7. Feature Importance in Random Forests
One major advantage of Random Forests is that they can determine which features are most important in making predictions.
📌 Find Important Features
# Get feature importance scores
feature_importances = rf_model.feature_importances_
# Display feature importance
for feature, importance in zip(X.columns, feature_importances):
print(f'{feature}: {importance:.4f}')
✔ This helps in Feature Selection, reducing unnecessary features to improve model efficiency.
8. Random Forest vs Decision Tree
Feature | Decision Tree | Random Forest |
---|---|---|
Accuracy | Moderate | High |
Overfitting | High | Low |
Interpretability | Easy | Hard |
Computational Speed | Fast | Slower |
Handling Missing Data | Moderate | Better |
Feature Selection | No | Yes |
📌 Random Forest is more accurate & robust but requires more computation!
9. Random Forest for Regression
Random Forest can also be used for regression tasks (predicting continuous values).
from sklearn.ensemble import RandomForestRegressor
# Train Regression Model
rf_regressor = RandomForestRegressor(n_estimators=100, max_depth=5, random_state=42)

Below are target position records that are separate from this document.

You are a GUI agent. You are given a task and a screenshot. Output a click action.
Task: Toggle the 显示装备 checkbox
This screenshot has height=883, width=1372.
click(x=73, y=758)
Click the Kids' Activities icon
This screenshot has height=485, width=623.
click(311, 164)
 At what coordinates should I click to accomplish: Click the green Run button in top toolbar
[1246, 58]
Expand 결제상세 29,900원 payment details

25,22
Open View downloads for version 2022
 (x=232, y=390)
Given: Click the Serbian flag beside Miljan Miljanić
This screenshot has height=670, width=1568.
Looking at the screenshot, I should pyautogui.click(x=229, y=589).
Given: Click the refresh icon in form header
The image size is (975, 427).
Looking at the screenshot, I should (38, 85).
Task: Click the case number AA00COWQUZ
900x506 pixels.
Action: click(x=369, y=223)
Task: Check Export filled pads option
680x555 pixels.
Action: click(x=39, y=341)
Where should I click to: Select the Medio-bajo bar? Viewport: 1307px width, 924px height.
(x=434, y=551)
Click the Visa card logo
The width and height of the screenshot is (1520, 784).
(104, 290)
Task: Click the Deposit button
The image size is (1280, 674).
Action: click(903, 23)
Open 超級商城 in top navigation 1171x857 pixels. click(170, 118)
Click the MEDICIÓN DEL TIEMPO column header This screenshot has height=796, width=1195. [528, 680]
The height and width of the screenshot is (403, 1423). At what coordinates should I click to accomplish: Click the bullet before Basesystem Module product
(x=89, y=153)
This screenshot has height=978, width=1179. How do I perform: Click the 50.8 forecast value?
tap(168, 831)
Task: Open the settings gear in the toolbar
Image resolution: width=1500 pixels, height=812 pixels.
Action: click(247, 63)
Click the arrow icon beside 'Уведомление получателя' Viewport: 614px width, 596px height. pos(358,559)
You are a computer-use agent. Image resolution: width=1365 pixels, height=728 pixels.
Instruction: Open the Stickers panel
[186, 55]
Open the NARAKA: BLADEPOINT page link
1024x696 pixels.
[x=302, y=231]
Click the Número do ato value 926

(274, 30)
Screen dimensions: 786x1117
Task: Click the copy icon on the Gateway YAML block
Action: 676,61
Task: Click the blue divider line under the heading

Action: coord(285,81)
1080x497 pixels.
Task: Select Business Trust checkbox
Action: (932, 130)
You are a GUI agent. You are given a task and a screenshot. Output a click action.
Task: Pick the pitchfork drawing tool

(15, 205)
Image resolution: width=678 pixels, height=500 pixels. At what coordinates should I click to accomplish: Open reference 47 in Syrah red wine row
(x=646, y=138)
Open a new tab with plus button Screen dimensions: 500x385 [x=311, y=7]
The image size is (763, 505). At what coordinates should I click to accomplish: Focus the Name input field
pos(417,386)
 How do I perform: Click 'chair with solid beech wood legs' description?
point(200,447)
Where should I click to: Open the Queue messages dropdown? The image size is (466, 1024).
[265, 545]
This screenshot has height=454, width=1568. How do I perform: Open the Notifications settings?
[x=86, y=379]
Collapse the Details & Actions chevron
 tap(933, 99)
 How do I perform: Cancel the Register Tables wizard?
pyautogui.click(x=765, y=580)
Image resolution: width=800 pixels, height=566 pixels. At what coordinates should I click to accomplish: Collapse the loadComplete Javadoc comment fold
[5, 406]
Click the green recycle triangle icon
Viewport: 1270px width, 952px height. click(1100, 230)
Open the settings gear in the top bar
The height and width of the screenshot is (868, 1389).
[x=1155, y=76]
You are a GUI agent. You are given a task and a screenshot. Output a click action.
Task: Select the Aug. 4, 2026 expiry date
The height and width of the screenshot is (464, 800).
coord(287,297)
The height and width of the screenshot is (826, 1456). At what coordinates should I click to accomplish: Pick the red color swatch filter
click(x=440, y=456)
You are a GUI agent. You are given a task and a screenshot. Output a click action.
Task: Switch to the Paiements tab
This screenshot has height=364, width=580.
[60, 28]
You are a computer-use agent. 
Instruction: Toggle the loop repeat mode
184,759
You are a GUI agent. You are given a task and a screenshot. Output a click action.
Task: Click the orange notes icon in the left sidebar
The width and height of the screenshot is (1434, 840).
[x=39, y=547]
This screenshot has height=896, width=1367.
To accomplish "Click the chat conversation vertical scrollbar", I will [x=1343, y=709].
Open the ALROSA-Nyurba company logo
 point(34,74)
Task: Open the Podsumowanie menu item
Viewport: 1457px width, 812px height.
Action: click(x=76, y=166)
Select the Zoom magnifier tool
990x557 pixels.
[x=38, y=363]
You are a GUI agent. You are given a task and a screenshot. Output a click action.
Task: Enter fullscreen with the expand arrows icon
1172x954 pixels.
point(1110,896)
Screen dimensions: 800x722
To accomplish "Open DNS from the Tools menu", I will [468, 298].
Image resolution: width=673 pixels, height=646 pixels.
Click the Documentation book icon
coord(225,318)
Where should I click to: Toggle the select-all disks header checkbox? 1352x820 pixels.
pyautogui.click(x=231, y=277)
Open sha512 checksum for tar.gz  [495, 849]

rf_regressor.fit(X_train, y_train)
# Predict
y_pred = rf_regressor.predict(X_test)
✔ Works well for house price prediction, stock price forecasting, sales forecasting, etc.
10. Summary
✔ Random Forest is an ensemble method combining multiple Decision Trees.
✔ Uses Bootstrapping, Random Feature Selection, and Majority Voting.
✔ Reduces Overfitting compared to a single Decision Tree.
✔ Used for both Classification & Regression.
✔ Feature Importance helps in selecting the best features.
Mastering Random Forests is key to building powerful predictive models!